Final answer:
Scientists overexpress low-abundance proteins using strong promoters in a host organism, followed by purification with chromatographic techniques and mass spectrometry for analysis and structural studies.
Step-by-step explanation:
To purify and study proteins that are naturally expressed at low levels, scientists typically use a combination of techniques to overexpress the proteins in a more manageable system, such as bacteria, yeast, or mammalian cells, before purifying them.
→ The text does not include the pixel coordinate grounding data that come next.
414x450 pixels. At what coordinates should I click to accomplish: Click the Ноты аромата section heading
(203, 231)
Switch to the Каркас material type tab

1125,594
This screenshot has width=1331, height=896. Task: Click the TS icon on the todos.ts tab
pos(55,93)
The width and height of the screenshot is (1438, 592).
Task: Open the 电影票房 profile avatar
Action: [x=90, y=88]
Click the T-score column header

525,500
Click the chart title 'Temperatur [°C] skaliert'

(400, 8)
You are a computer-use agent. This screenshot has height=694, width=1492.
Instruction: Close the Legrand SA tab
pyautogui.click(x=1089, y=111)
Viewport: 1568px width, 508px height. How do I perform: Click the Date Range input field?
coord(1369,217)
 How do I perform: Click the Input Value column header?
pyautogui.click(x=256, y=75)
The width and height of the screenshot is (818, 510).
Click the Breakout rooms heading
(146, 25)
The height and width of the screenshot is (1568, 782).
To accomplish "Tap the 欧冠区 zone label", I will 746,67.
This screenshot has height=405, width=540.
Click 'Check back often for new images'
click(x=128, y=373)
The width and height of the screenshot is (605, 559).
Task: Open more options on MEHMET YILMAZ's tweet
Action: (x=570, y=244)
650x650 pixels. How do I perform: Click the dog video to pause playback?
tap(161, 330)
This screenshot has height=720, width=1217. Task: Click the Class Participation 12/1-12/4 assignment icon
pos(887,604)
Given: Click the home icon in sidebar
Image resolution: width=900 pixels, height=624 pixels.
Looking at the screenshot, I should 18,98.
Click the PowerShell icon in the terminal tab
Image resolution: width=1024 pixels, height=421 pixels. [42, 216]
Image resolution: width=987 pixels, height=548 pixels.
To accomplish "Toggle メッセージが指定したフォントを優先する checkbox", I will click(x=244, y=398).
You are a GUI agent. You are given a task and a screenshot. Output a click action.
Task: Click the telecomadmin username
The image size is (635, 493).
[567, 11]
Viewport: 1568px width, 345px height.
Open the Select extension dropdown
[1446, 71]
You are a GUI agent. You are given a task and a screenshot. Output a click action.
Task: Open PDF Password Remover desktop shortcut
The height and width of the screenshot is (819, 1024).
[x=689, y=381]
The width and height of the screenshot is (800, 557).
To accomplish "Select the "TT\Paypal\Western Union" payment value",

One common method is to clone the gene that encodes for the protein of interest into a plasmid with a strong promoter to drive high levels of transcription in a host organism. The protein can then be purified using various chromatographic techniques, such as affinity chromatography, which can include tags that bind specifically to certain resins or antibodies. This is followed by additional purification steps like ion-exchange chromatography, size-exclusion chromatography, and sometimes even more advanced methods if the protein is particularly stubborn. In situations where standard overexpression and purification methods result in low yields or inactive proteins, alternative techniques like cell-free protein synthesis, using systems derived from E. coli as described by Nirenberg and Matthaei may be employed. Furthermore, proteins that are particularly low in abundance may be concentrated using fractionation techniques like polyethylene glycol (PEG) fractionation before analysis. Finally, the proteins are typically identified and their characteristics are analyzed using mass spectrometry or other techniques like X-ray crystallography or nuclear magnetic resonance (NMR) spectroscopy.